Tony, bless his little heart, hadn’t given anything away. “A friend of hers, huh? Did you happen to catch her name?”
“It was a he. Let’s see, we got it on the tape: Joe Brenner.”
Bull’s-eye. Pamela Hayes had changed her name to Brenner, hadn’t she? Joe Brenner’s phone number could be traced easily enough, to a bar on Key West. From there, a quick Google search had produced Joe Brenner’s home address: Leon Street, same address that appeared on Pamela Hayes Brenner’s new Florida license.
Thank you, God.
Mick had considered contacting someone on the East Coast to do the dirty deed for him. Technically, he wasn’t allowed to leave the state while he was free on bail. But technicalities could be smoothed over with a little cash, and Mick wanted the Hayes woman for himself. No one had ever had the guts to stand up to him before. She was a prize, and he wanted her scalp on his belt.
He zipped his bag shut, grabbed his car keys and left the apartment. A cool drizzle bathed the road and created haloes around the street lights. A sign, he thought, humming to himself. A sign that the angels were with him on this mission.
Oh, he was going to get her, all right. He was going to plug her with so many holes she could do service as a colander. And he was going to enjoy it. Nobody testified against him in court and walked away.
The clock on his dashboard read eight o’clock. He’d arranged to have a ticket waiting for him at the airport. The red-eye’s departure time was nine-fifty. When he woke up tomorrow, he’d be in the Sunshine State.

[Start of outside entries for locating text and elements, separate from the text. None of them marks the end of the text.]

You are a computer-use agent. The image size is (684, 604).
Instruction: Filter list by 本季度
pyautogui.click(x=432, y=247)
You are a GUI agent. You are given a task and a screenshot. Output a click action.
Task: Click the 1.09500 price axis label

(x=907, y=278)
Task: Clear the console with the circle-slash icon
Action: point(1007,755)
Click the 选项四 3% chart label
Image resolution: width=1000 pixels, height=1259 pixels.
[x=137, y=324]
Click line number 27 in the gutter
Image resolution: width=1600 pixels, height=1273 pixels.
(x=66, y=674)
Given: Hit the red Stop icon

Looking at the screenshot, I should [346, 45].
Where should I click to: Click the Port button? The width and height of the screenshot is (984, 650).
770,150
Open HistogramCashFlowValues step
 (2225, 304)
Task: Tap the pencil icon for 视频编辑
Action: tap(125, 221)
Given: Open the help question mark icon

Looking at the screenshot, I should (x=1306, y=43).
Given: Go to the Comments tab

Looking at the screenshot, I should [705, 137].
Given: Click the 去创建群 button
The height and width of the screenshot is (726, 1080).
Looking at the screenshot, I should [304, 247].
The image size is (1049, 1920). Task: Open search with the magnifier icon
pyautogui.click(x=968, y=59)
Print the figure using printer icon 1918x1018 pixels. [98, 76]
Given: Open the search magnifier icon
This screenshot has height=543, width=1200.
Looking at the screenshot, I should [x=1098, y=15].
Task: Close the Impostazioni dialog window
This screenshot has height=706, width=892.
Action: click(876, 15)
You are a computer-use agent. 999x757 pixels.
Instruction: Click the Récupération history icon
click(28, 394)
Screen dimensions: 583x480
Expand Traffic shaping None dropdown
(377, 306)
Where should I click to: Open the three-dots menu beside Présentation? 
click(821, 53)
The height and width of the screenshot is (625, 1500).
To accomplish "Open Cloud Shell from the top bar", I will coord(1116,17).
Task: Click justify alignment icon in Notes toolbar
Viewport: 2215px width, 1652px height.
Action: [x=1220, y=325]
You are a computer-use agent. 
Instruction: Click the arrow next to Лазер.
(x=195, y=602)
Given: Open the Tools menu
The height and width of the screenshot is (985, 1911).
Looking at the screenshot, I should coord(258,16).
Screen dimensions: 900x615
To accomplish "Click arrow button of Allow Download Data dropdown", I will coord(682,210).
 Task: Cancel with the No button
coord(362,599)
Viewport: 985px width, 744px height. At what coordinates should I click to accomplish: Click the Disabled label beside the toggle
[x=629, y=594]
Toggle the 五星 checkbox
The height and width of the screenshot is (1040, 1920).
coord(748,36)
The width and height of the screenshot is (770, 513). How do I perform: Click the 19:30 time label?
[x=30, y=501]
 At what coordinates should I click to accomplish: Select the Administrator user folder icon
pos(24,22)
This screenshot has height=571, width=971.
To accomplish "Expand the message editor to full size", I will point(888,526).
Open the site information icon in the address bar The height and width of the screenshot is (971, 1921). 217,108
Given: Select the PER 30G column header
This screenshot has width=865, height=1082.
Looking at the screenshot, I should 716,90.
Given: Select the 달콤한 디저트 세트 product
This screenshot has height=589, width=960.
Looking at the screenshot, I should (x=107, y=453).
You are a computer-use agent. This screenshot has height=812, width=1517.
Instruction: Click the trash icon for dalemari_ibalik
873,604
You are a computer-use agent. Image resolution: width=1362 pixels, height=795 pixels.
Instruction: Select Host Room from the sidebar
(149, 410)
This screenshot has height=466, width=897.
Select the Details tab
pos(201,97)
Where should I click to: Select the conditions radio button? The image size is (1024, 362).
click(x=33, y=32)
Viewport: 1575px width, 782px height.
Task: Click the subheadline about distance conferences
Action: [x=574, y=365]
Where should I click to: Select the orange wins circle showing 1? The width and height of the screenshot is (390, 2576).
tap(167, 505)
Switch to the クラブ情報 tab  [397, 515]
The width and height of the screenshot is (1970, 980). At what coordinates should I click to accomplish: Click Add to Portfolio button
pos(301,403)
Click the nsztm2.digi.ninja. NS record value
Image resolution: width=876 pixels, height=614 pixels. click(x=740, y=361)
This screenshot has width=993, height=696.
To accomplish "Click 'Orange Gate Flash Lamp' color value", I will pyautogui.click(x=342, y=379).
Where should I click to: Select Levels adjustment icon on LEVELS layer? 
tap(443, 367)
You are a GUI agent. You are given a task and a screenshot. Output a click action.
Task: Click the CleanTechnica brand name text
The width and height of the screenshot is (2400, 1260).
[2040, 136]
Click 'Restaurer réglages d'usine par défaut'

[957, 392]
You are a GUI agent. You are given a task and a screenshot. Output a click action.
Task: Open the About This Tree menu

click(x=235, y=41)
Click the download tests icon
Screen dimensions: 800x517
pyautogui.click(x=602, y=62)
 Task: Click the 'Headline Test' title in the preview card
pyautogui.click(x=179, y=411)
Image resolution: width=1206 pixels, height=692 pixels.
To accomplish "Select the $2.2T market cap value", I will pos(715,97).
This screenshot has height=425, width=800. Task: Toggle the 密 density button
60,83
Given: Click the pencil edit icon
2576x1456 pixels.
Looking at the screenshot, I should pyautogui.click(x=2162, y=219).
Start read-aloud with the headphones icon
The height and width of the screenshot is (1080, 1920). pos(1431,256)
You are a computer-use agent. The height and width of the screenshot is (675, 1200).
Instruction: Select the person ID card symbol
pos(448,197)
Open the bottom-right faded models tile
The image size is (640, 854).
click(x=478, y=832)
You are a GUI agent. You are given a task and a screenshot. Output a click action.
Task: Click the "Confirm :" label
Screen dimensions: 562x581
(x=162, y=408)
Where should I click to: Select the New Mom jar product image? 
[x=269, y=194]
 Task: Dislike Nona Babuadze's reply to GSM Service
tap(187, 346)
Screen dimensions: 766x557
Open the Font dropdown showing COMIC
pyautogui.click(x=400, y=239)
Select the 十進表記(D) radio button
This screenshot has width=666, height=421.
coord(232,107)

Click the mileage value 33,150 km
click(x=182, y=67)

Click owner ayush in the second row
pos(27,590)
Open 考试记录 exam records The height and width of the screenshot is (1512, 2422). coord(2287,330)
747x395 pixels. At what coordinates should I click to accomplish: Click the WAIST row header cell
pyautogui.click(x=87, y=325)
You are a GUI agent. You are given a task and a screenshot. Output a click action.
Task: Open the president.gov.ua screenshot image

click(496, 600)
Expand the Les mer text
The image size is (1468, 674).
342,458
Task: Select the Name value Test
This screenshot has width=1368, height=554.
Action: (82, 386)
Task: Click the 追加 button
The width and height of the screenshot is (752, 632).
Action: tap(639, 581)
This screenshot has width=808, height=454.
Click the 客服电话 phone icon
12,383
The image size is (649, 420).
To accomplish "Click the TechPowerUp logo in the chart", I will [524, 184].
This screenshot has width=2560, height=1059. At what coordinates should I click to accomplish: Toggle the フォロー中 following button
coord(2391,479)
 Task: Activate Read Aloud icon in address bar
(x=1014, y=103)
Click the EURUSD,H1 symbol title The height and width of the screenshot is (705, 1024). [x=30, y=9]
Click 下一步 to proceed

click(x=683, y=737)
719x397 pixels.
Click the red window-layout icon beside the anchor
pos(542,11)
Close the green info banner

He hummed a tune in time to the clicking of his windshield wipers. This was going to feel good, he thought. Pamela Hayes deserved to die, and not just because she’d fingered him. Women didn’t belong on construction sites. It was a man’s business: designing, building, raising capital and keeping the union in line. What the hell had they brought in a female architect for? Female architects ought to be designing doll houses.